Es el primer emperador de la China unificada, Shi Hoang Ti, quien murió en el 209 A.C. Éste ejerció un gobierno de mano dura, soñando su muerte como una gran batalla a librar por la inmortalidad. Para poder lograrlo, mandó a construir un mausoleo de gigantescas dimensiones, donde luego fue enterrado a un año de su deceso, y junto a él los constructores de la tumba y a sus concubinas de acuerdo a severas órdenes impartidas.
El cambio de dinastía y las revueltas sociales consecuentes, olvidaron este episodio hasta que casi un siglo después, el historiador Sima-Qian, fue quien describió el mausoleo en sus documentos. En sus escritos contaba como 700 mil artesanos habían trabajado duramente durante diez años para decorarlo, y que la cámara funeraria guardaba grandes tesoros. Como de todo esto nunca había aparecido nada, el mausoleo con su rico patrimonio pasó a transformarse en leyenda.
Fue entonces durante la primavera de 1.974, cuando unos campesinos que buscaban agua junto al monte Li, hallaron parte de un ejército de terracota. Al excavar apareció la decoración de la que tanto se había hablado, hecha realidad.

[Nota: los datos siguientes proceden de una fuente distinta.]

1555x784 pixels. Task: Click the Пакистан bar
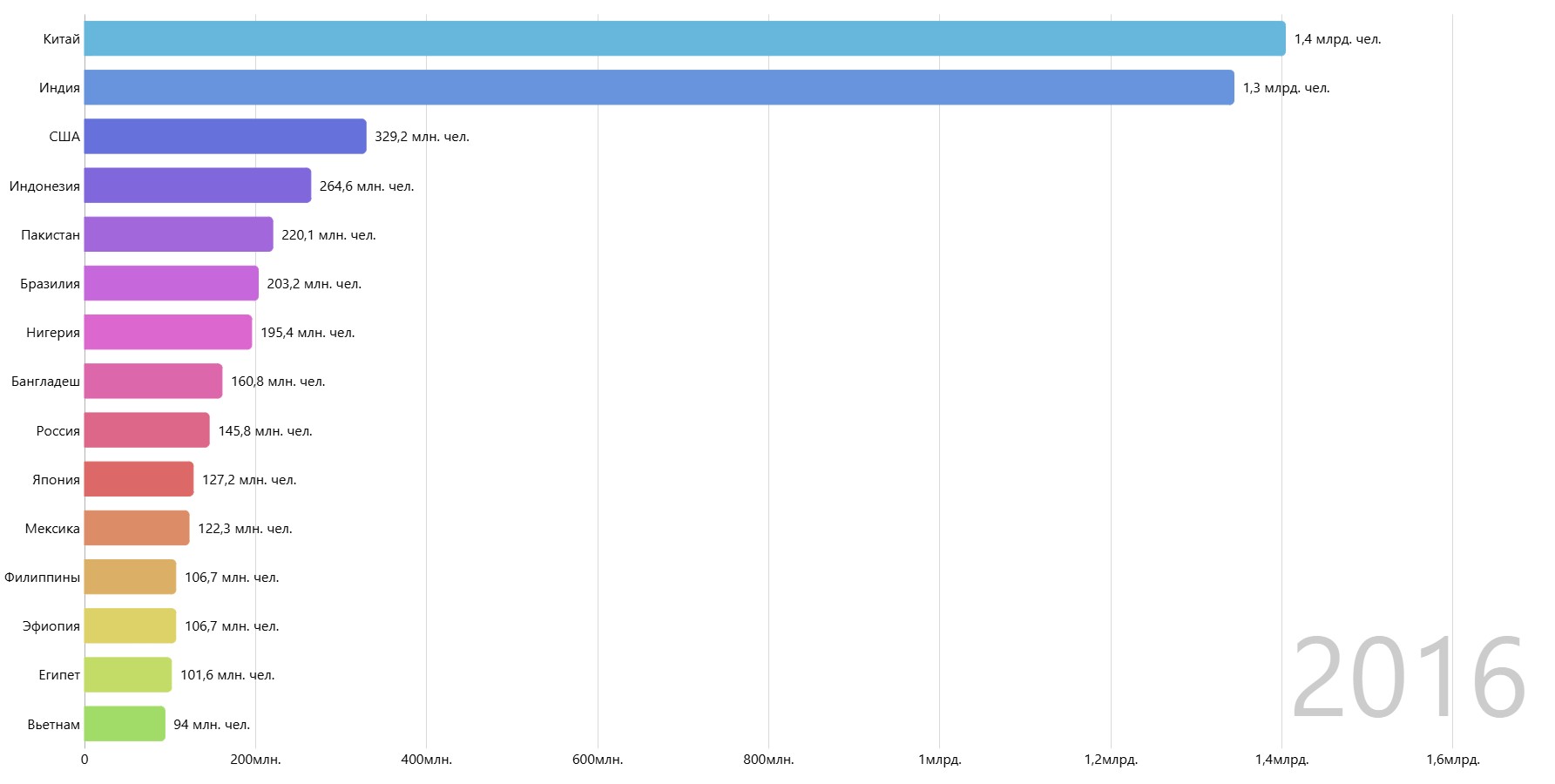pos(179,234)
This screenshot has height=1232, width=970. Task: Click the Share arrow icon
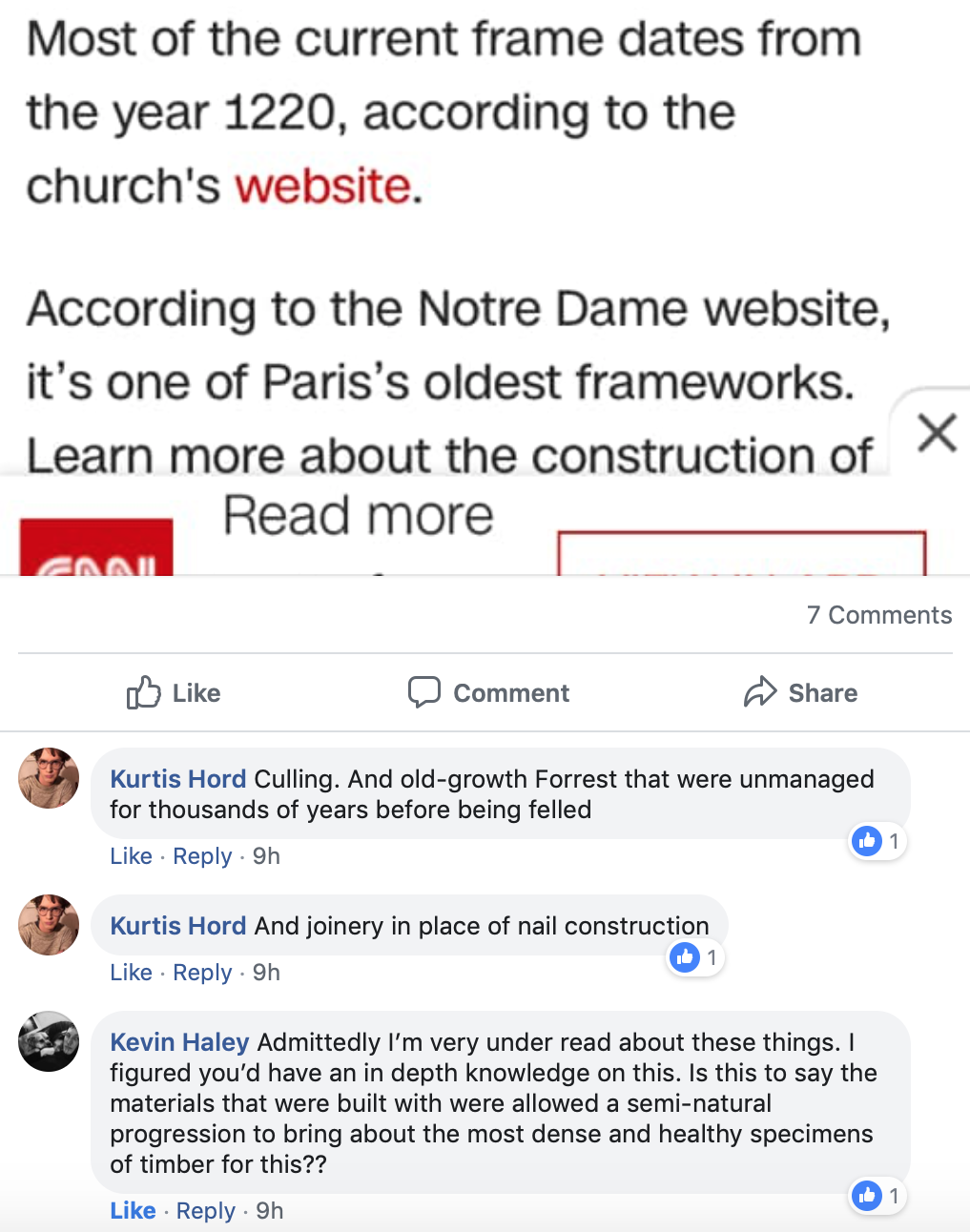[x=760, y=692]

El yacimiento nº1: abarca una superficie de 14.200 m2. En esta zona se encontraron unas 6.000 piezas en tamaño real, (entre 1,75m y 2,00m), que representan a guerreros que miran hacia el este. Estos se distinguen por sus adornos y vestimentas, donde los generales y soldados de caballería, infantería, conductores de carros y ballesteros, esculpidos todos con gran realismo. Variando la expresión y el peinado en forma individual en cada uno de los guerrros; los acompañan 100 caballos de tamaño natural, y un gran conjunto de armas blancas trabajadas en bronce. Todos estos encontrados a 6 metros de profundidad.
En 1.976 fueron descubiertos los yacimientos nº 2 y 3, que contienen guerreros a la manera de un gran comando militar. Estos fosos se localizan al noroeste y noreste de la primera excavación respectivamente. Aquí los guerreros están formados en “U”, y con ellos se encuentran cientos de armas de bronce procesadas delicadamente.
El yacimiento nº2: es conocido como “la fosa de los generales”. Se cree que representaba al estado mayor del ejército. En la fosa también son visibles las figuras de cuatro caballos.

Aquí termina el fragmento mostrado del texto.